In twee recente opiniebijdragen in De Standaard plaatsen Hendrik Vos, U Gent en Wouter Smets, Karel de Grote Hogeschool en collega bestuurder bij VELOV, vraagtekens bij de wenselijkheid van lesopnames in het hoger onderwijs, nu alle lessen terug live kunnen plaatsvinden. Hoe relevant hun kijk ook is, er zijn blinde hoeken aan.

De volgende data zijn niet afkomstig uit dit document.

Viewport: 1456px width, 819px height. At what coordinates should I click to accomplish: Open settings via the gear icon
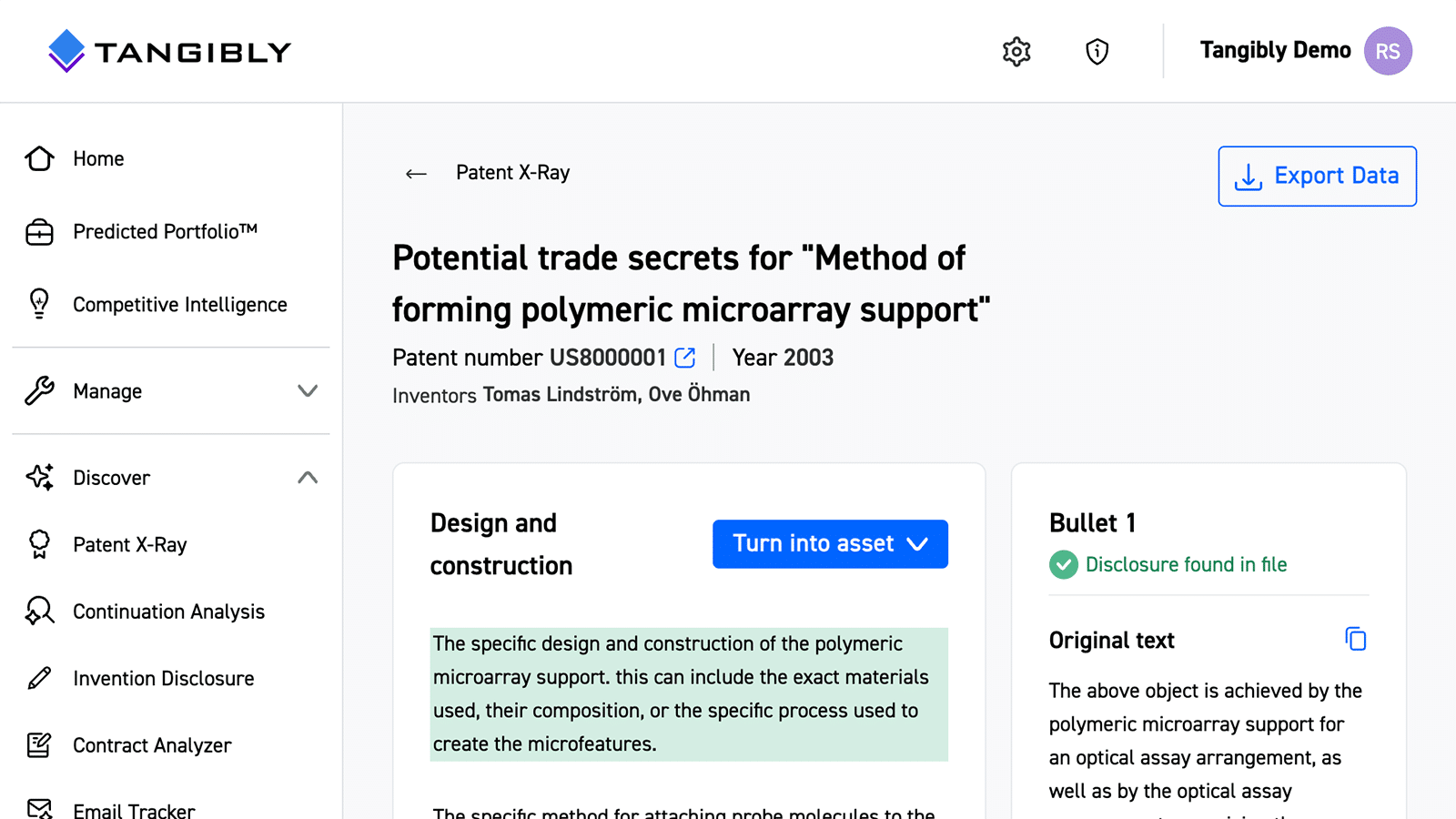1016,52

Beide docenten vertrekken van de gedachte dat er niets gaat boven livelessen waarin goede docenten hun studenten meenemen in een kwalitatief hoogstaand interactief denkproces. Iedereen die lessen in het hoger onderwijs heeft gevolgd, heeft echter ervaren dat niet alle lessen die hoge verwachtingen inlossen. In sommige lessen is er amper of geen interactie. Nog erger zijn de lessen van docenten die te snel grote denksprongen maken of net te traag redeneren. In het eerste geval kan je als student niet volgen, in het tweede geval haak je niet af van frustratie maar uit verveling. De lesproblemen die ik hier opvoer hebben gemeen dat video-opnames er redelijke alternatieven voor zijn. Je kan er niet alleen naar kijken waar en wanneer je wil, je kan de pauzeknop indrukken waar de pratende hoofden te snel gaan of omgekeerd, langdradige stukken doorspoelen.

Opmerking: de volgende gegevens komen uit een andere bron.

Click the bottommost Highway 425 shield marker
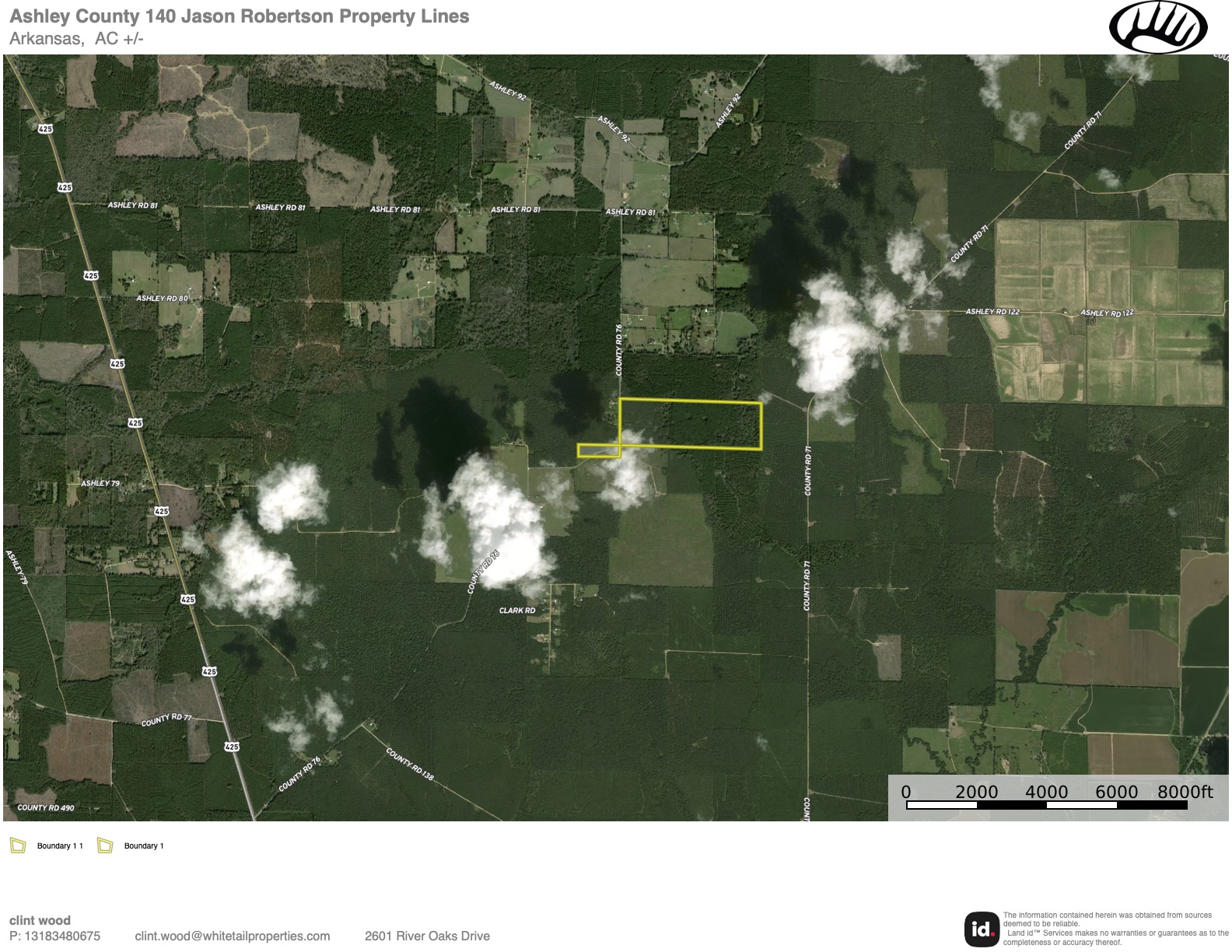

Parels voor truffelzoekers
Dat werpt een ander licht op de vaststelling dat bepaalde docenten vandaag minder studenten kunnen mobiliseren voor hun lessen dan voor corona toen ze geen lesopnames ter beschikking stelden. Als dat je als docent overkomt, zou je eerst een kritische zelfreflectie moeten doen of je studenten bevragen. Hebben mijn livelessen wel genoeg meerwaarde? Wat kan ik beter doen? Onmiddellijk naar externe verklaringen zoeken is comfortabel. Jou treft toch geen schuld als sommige studenten niet verstandig genoeg zijn om de waarde van je lessen te vatten of verslaafd zijn geraakt aan een flauw afkooksel van onderwijs dat ze vanuit hun bed kunnen volgen? De gedachte dat je studenten de juiste conclusie kunnen getrokken hebben, namelijk dat jij geen parels strooit in de les is onbehaaglijk. Als sommige studenten al zwijnen zijn, dan zijn ze misschien van de truffelzoekende soort, in staat snel te vinden wat wel waardevol is. In plaats van urenlang te luisteren op de banken scrollen ze door opnames. Ze geven hun collega’s de tip dat het voorbeeld rond minuut 35 een mooie aanvulling is en dat je visie klaarblijkelijk veel meer aanleunt bij één denkstroming, hoewel het handboek er meerdere als gelijkwaardig voorstelt. Waar opnames kunnen gemaakt worden, moeten we die niet enkel ter beschikking stellen van zieke studenten, maar van iedereen die passages wil herhalen, op voorwaarde dat het de docent en de aanwezige studenten op de campus nauwelijks hindert in hun interactie en de beelden geen eigen leven gaan leiden buiten de vertrouwelijkheid van de opleiding, zoals Vos terecht aangeeft.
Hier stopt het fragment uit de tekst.